> Assigned task: Your reply is to be the lines below, exactly as written, with images omitted.

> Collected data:
|---|

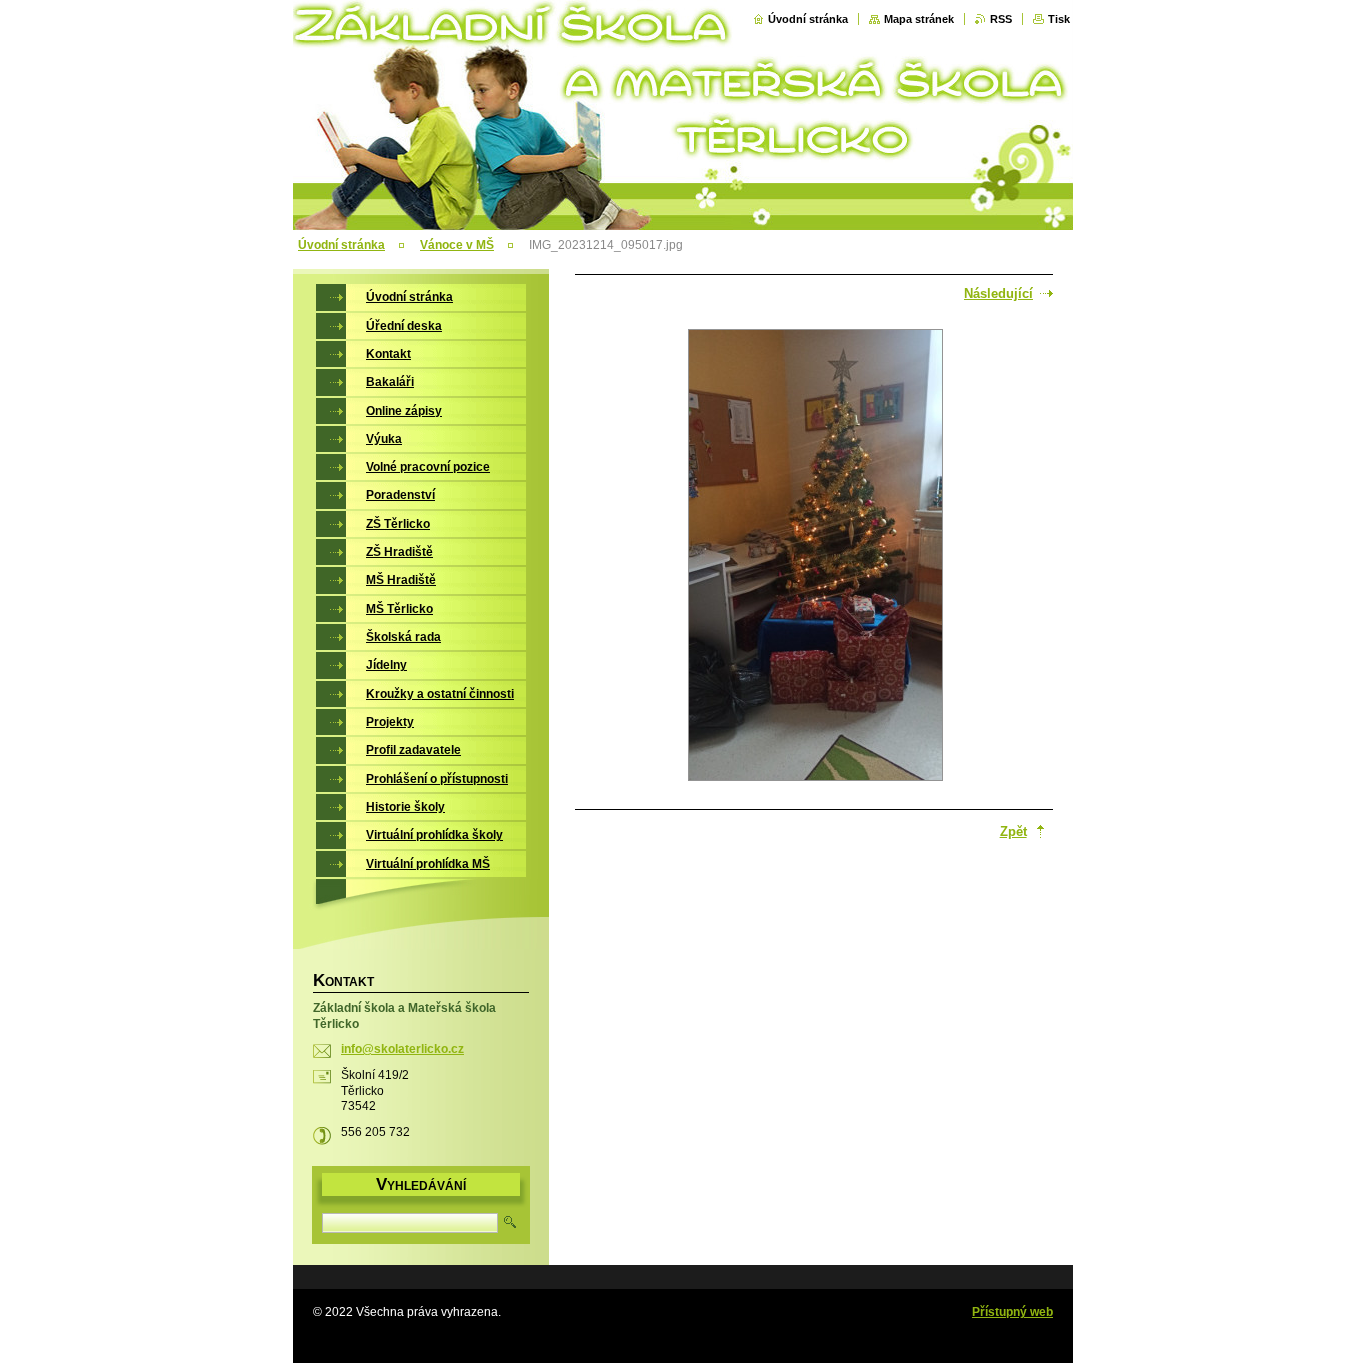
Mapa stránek (919, 19)
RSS (1001, 19)
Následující (998, 293)
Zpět (1013, 831)
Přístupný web (1012, 1312)
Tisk (1059, 19)
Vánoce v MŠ (457, 245)
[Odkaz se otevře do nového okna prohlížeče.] (815, 557)
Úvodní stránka (808, 19)
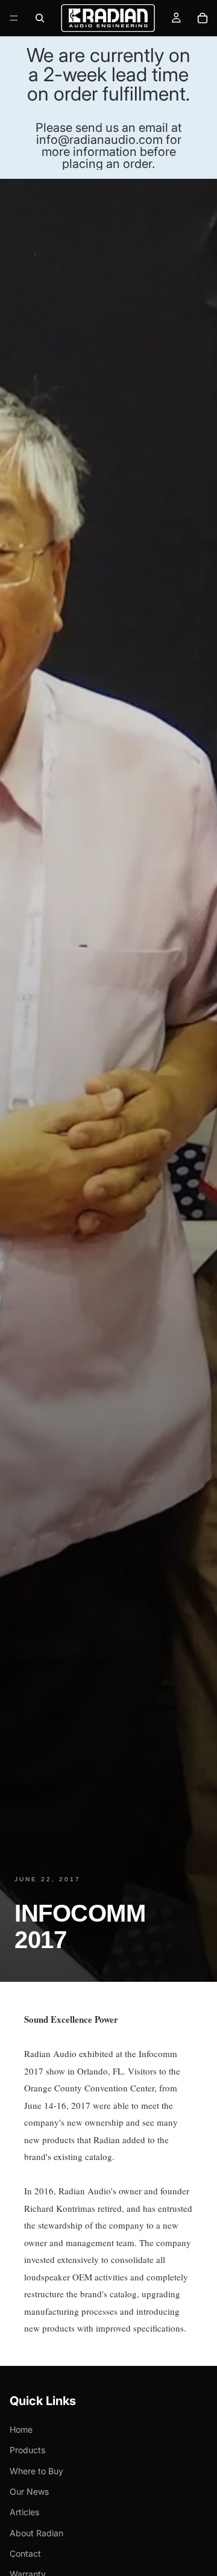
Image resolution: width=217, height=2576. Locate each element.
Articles (24, 2512)
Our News (29, 2491)
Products (27, 2450)
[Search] (40, 18)
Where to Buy (36, 2470)
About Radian (36, 2533)
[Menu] (14, 18)
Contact (25, 2553)
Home (21, 2429)
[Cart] (202, 18)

|---|

> The answer:
Mapa stránek (919, 19)
RSS (1001, 19)
Následující (998, 293)
Zpět (1013, 831)
Přístupný web (1012, 1312)
Tisk (1059, 19)
Vánoce v MŠ (457, 245)
[Odkaz se otevře do nového okna prohlížeče.] (815, 557)
Úvodní stránka (808, 19)
Image resolution: width=217, height=2576. Locate each element.
Articles (24, 2512)
Our News (29, 2491)
Products (27, 2450)
[Search] (40, 18)
Where to Buy (36, 2470)
About Radian (36, 2533)
[Menu] (14, 18)
Contact (25, 2553)
Home (21, 2429)
[Cart] (202, 18)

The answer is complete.